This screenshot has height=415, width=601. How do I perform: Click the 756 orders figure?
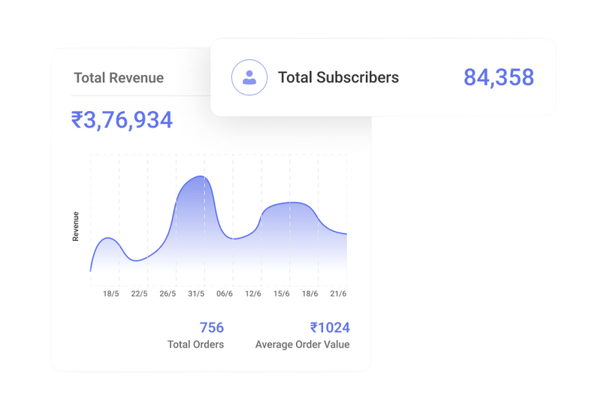point(211,327)
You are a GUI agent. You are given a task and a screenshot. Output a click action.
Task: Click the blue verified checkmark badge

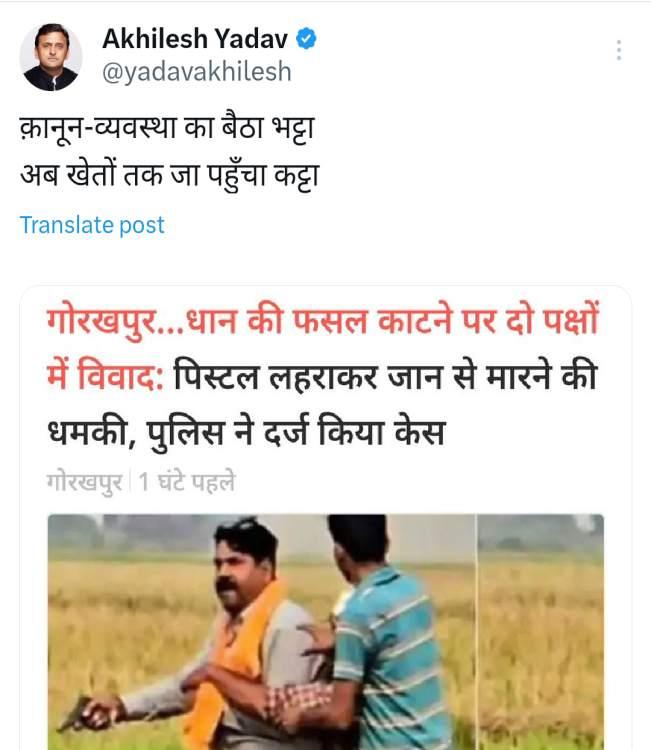306,39
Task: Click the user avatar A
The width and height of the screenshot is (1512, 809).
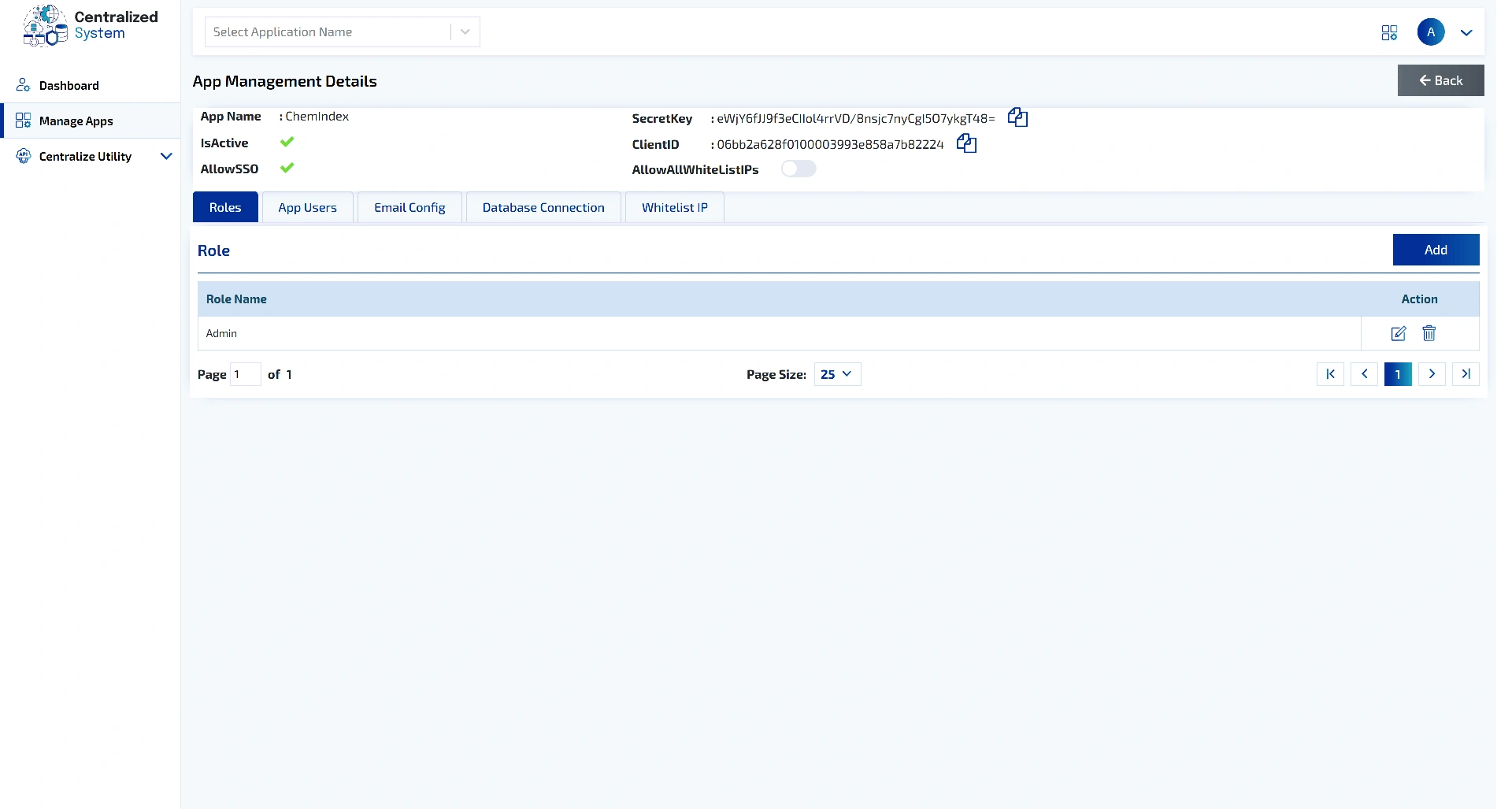Action: tap(1430, 32)
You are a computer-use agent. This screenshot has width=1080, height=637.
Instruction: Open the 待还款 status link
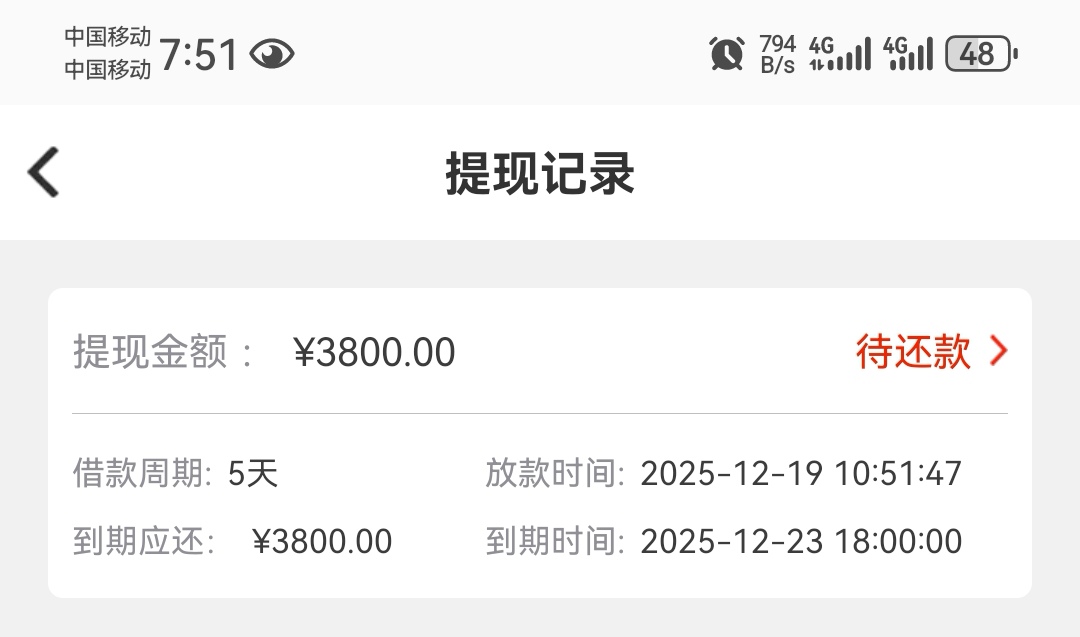913,351
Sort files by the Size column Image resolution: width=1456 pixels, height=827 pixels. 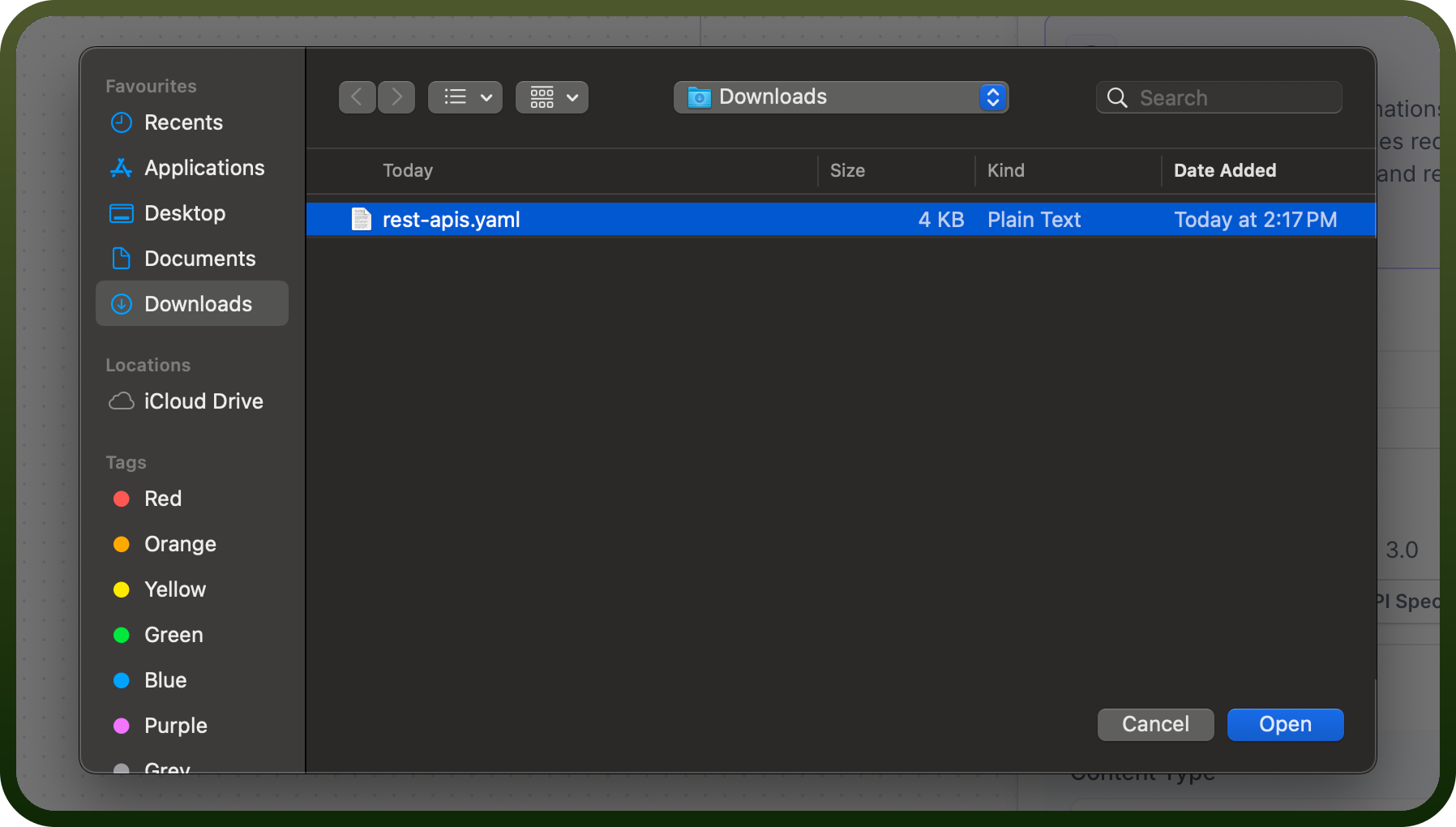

----

## What you will do:
The required answer is the material repeated exactly, with no images in it.

## Output of the task:
This screenshot has height=415, width=601. How do I perform: Click the 756 orders figure?
point(211,327)
You are a GUI agent. You are given a task and a screenshot. Output a click action.
Task: Click the blue verified checkmark badge

306,39
Task: Click the user avatar A
The width and height of the screenshot is (1512, 809).
Action: tap(1430, 32)
You are a computer-use agent. This screenshot has width=1080, height=637.
Instruction: Open the 待还款 status link
913,351
Sort files by the Size column Image resolution: width=1456 pixels, height=827 pixels. 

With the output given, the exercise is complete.